Teks modernisme yang diartikan oleh golongan tertentu hanya sebagai alat bagi negara-negara kapitalis untuk menguasai negara orientalnya. Ketika negara tidak dapat ditaklukkan melalui militerisasi maka akan ditindas lewat kebudayaan, moral, pendidikan yang berimbas pada etika sosial generasi mudanya. Sehingga Negara yang berbudaya luhur, yang menjadikan keharmonisan dan kebersamaan masyarakatnya menjadi luntur dan musnah, maka lumpuhlah negara itu baik pada tataran sosial, politik, ekonomi, budaya dan hankamnya. Bangsa kita “Indonesia” mempunyai sejarah yang panjang tentang pluralitas etnis dan agama yang kemudian membentuk alas dengan nama “Nusantara”.
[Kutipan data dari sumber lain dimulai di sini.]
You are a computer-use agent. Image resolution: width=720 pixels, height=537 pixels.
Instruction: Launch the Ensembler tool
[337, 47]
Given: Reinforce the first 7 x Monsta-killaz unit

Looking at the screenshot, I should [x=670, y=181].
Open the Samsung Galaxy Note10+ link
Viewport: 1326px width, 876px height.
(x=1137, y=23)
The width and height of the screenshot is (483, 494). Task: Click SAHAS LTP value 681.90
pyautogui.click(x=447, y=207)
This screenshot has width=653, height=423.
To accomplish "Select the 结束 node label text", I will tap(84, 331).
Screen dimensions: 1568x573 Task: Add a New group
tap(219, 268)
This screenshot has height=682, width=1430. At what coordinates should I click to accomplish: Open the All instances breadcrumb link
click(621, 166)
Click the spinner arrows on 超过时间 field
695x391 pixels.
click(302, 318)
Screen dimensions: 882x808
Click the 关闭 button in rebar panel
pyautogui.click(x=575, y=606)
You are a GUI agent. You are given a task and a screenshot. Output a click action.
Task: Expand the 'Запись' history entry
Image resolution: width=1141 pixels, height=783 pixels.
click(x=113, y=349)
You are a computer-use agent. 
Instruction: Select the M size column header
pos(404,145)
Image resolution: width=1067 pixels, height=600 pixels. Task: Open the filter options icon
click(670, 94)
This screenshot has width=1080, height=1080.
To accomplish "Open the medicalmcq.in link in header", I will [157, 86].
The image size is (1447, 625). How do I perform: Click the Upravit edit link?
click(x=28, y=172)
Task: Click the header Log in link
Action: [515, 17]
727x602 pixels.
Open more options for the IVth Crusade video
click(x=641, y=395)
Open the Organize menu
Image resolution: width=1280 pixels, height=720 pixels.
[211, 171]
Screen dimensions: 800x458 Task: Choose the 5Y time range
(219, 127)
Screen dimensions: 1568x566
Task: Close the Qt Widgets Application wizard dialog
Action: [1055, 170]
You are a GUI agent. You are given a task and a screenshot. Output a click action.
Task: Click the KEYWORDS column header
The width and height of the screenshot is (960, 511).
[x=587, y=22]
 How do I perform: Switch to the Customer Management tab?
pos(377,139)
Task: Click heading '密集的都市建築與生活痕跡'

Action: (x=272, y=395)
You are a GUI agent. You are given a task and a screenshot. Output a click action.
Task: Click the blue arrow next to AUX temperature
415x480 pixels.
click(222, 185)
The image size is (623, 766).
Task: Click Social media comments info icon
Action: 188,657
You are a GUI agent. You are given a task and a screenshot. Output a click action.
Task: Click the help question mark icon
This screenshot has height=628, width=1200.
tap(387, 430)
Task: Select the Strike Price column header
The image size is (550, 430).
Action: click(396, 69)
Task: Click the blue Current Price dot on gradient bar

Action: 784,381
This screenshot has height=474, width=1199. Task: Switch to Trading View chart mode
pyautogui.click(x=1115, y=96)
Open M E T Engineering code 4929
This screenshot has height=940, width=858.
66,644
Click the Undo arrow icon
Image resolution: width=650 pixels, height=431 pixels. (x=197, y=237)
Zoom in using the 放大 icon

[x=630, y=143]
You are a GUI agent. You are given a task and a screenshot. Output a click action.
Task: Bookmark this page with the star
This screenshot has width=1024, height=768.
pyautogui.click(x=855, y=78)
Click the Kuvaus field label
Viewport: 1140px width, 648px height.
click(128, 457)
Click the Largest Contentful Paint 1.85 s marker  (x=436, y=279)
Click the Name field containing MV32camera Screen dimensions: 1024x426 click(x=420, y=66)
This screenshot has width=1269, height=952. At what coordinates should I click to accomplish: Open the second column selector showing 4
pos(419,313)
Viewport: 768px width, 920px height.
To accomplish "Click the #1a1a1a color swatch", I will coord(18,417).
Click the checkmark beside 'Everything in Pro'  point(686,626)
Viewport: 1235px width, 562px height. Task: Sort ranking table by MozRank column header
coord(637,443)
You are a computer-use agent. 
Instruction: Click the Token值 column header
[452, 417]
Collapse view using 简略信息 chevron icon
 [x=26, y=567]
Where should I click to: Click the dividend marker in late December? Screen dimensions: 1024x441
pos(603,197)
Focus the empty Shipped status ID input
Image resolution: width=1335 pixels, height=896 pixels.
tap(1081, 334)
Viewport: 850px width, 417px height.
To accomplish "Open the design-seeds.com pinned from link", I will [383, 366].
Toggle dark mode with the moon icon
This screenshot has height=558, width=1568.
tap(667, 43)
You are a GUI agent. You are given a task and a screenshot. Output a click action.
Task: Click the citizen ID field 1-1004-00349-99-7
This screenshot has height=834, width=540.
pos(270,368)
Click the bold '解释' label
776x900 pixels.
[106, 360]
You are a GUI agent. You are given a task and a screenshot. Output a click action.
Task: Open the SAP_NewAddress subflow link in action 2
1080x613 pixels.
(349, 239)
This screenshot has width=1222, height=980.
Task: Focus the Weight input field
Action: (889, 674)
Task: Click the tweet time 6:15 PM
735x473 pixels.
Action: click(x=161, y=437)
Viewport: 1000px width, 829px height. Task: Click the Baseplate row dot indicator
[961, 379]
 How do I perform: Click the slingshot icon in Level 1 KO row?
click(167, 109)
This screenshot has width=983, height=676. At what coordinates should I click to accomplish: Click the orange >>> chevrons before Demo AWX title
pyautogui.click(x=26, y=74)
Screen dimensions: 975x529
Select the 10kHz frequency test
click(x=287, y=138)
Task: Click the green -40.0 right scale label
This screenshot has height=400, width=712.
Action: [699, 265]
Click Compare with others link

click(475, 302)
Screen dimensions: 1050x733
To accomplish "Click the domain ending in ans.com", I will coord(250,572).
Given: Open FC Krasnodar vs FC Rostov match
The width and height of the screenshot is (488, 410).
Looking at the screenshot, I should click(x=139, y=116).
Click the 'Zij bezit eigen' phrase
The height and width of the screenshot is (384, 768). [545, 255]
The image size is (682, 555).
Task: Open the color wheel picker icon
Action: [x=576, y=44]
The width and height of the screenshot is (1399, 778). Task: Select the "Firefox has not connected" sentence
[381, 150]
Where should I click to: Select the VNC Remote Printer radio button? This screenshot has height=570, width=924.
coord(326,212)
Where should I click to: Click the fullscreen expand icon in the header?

Sebab-Sebab Munculnya Konflik
Akhir-akhir ini, bangsa Indonesia yang plural ini dibebankan konflik multikulturalisme. Konflik keagamaan dan etnisitas sempat timbul meresahkan kelompok masyarakat secara nasional. Adapun faktor-faktor lain yang mengkondisikan konflik tersebut adalah: Pertama, nilai-nilai persatuan sebagaimana telah diintrodusir dalam Pancasila belum terinternalisasi dalam kehidupan masyarakat secara baik. Sebaliknya nilai-nilai radikalisme etnis dan agama berkembang pada sebagian masyarakat. Sehingga konflik-konflik ini seringkali berakhir dengan anarkisme. Kedua, terjadinya ketidakadilan distribusi kekuasaan politik. Para politisi baik lokal maupun nasional menggunakan kendaraan etnis dan agama sebagai strategi untuk memperoleh kekuasaan politik. Dan pola ini sudah sangat sarat di arena perpolitikan Indonesia. Meskipun begitu komunikasi politik antar sebagian kelompok etnis maupun agama tidak berjalan dengan baik, masing-masing tertutup, saling mencurigai dan berprasangka buruk. Ketiga, terjadinya kesenjangan ekonomi antar penganut agama maupun etnis yang berbeda. Keempat, terjadinya benturan budaya satu dengan yang lain baik pada wilayah agama mupun etnis. Kelima, kurang profesionalnya aparat keamanan dalam mengantisipasi terjadinya konflik antar-umat beragama dan kelompok etnis. Di samping itu, terlambatnya aparat hukum dalam menyelesaikan masalah-masalah tindak pidana, tindak kriminal, pada masyarakat yang terlibat dalam konflik. Ketika hal ini tidak dicari jalan tengah sebagai alternatif untuk menyatukan multi-etnis dan agama pada misi kebangsaan maka akan menjadi awal pecahnya nagara kesatuan kita. Untuk itu dalam rangka mewaspadai dan mencegah terjadinya konflik antar-umat beragama dan kelompok etnis diperlukan juga pendekatan kebijaksanaan yang komprehensif dan integral, yakni melalui pendekatan agama, ideologi, politik, ekonomi, sosial, budaya dan hankam.

1 komentar:

Anonim mengatakan...

salam pergerakan,

konflik-konflik etnisitas inilah yang malah melemahkan ketahanan negara kita ini. sebuah solusi yang perlu kita pikir ulang adalah meningkatkan solidaritas kita bahwa bangsa ini memang betul-betul mempunya anak yang namanya multikulturalisme. berbeda bukan berarti kita tidak mampu bersatu, dan ketika bersatu itu kitapun menyadari bahawa kita ini berbeda.